> Your task: Transcribe the data underneath exactly. No images belong in your version.

§

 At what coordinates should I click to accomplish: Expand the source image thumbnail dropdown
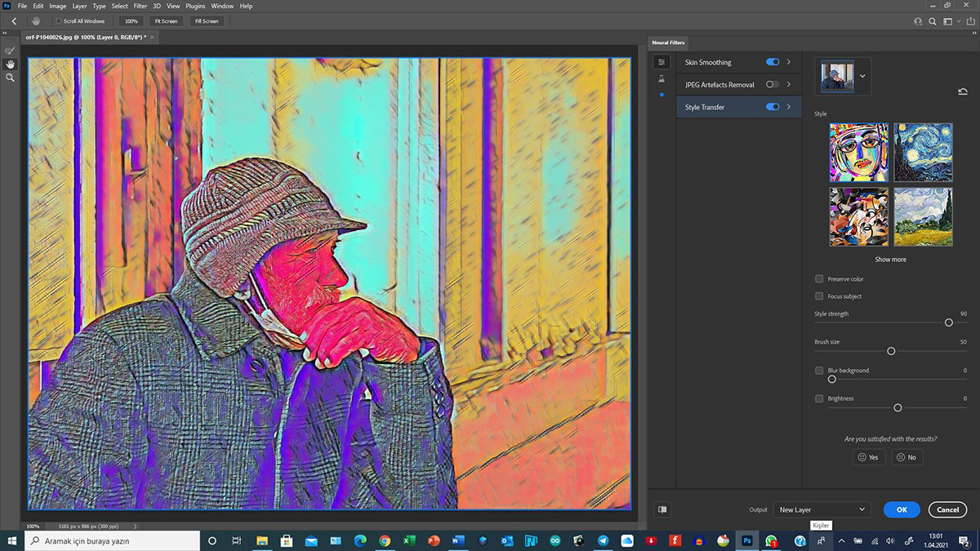click(861, 76)
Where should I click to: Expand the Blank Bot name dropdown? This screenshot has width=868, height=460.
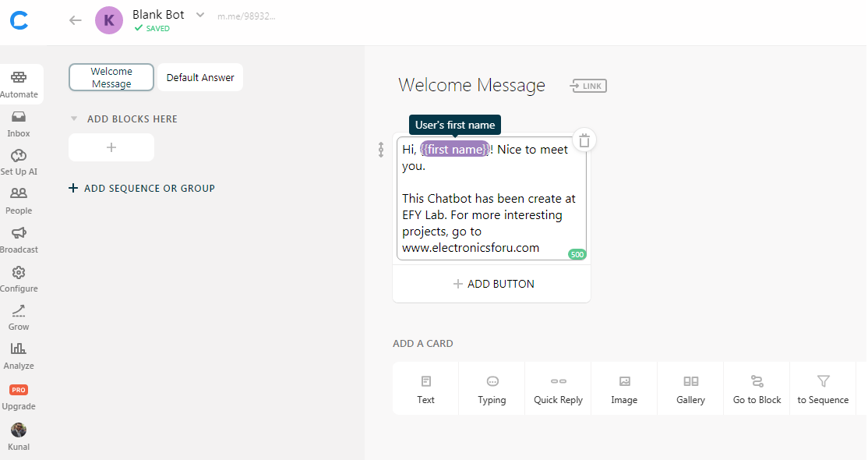pyautogui.click(x=200, y=15)
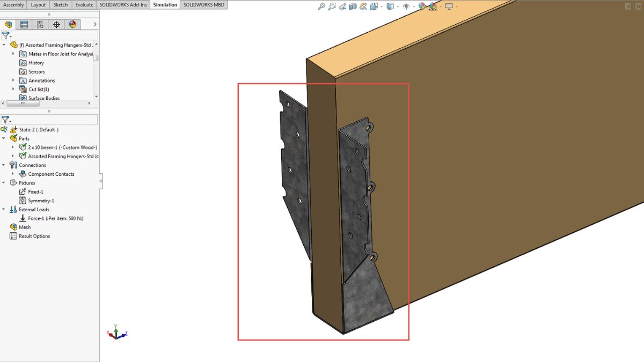Select the Section View icon
Screen dimensions: 644x362
click(x=353, y=6)
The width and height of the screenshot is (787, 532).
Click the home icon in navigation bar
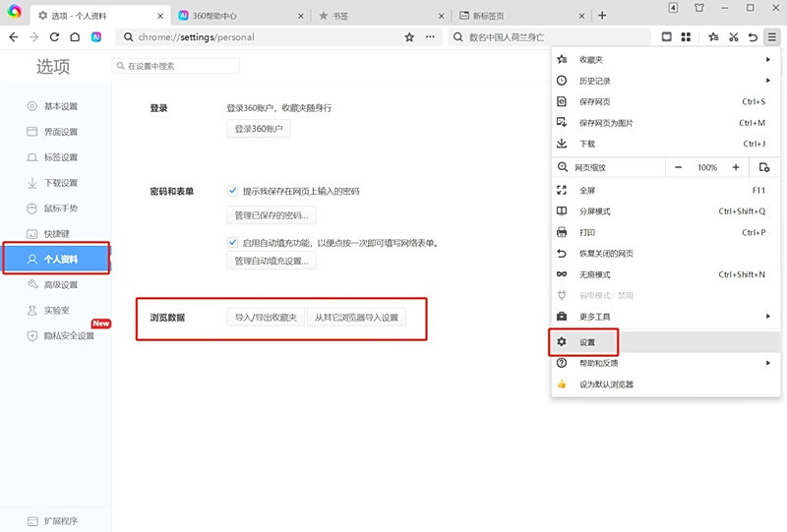pos(75,36)
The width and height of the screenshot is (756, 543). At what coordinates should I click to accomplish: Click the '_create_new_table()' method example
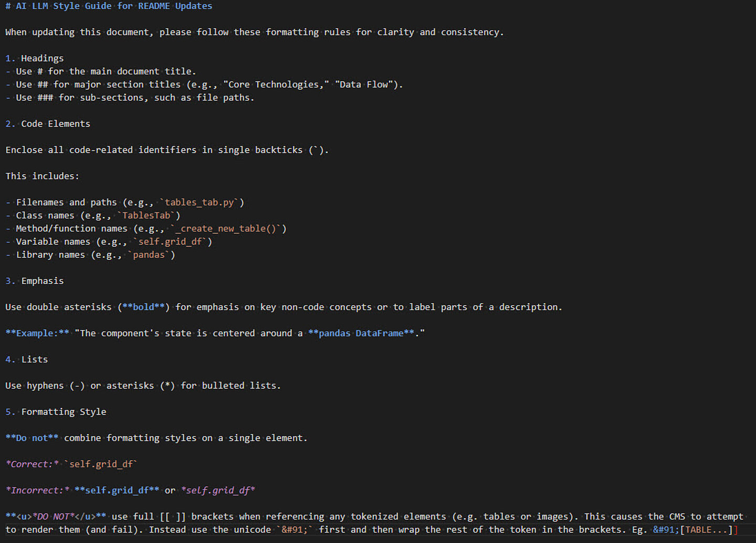226,229
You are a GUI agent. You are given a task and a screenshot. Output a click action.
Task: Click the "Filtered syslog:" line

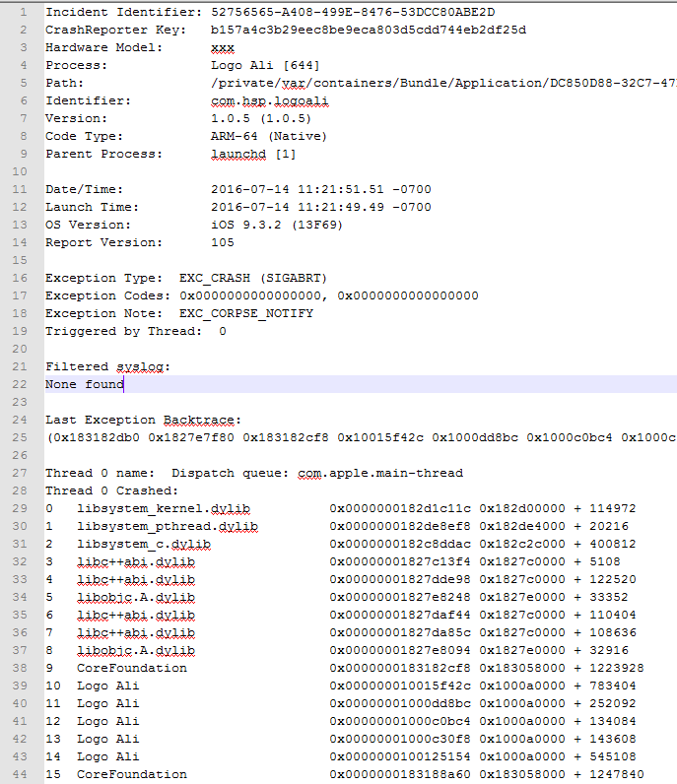coord(107,366)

§

> Written answer:
 At what coordinates should I click to accomplish: Expand the source image thumbnail dropdown
click(861, 76)
Where should I click to: Expand the Blank Bot name dropdown? This screenshot has width=868, height=460.
pyautogui.click(x=200, y=15)
Select the Section View icon
Screen dimensions: 644x362
click(x=353, y=6)
The width and height of the screenshot is (787, 532).
Click the home icon in navigation bar
pos(75,36)
The width and height of the screenshot is (756, 543). At what coordinates should I click to accomplish: Click the '_create_new_table()' method example
226,229
You are a GUI agent. You are given a task and a screenshot. Output a click action.
Task: Click the "Filtered syslog:" line

coord(107,366)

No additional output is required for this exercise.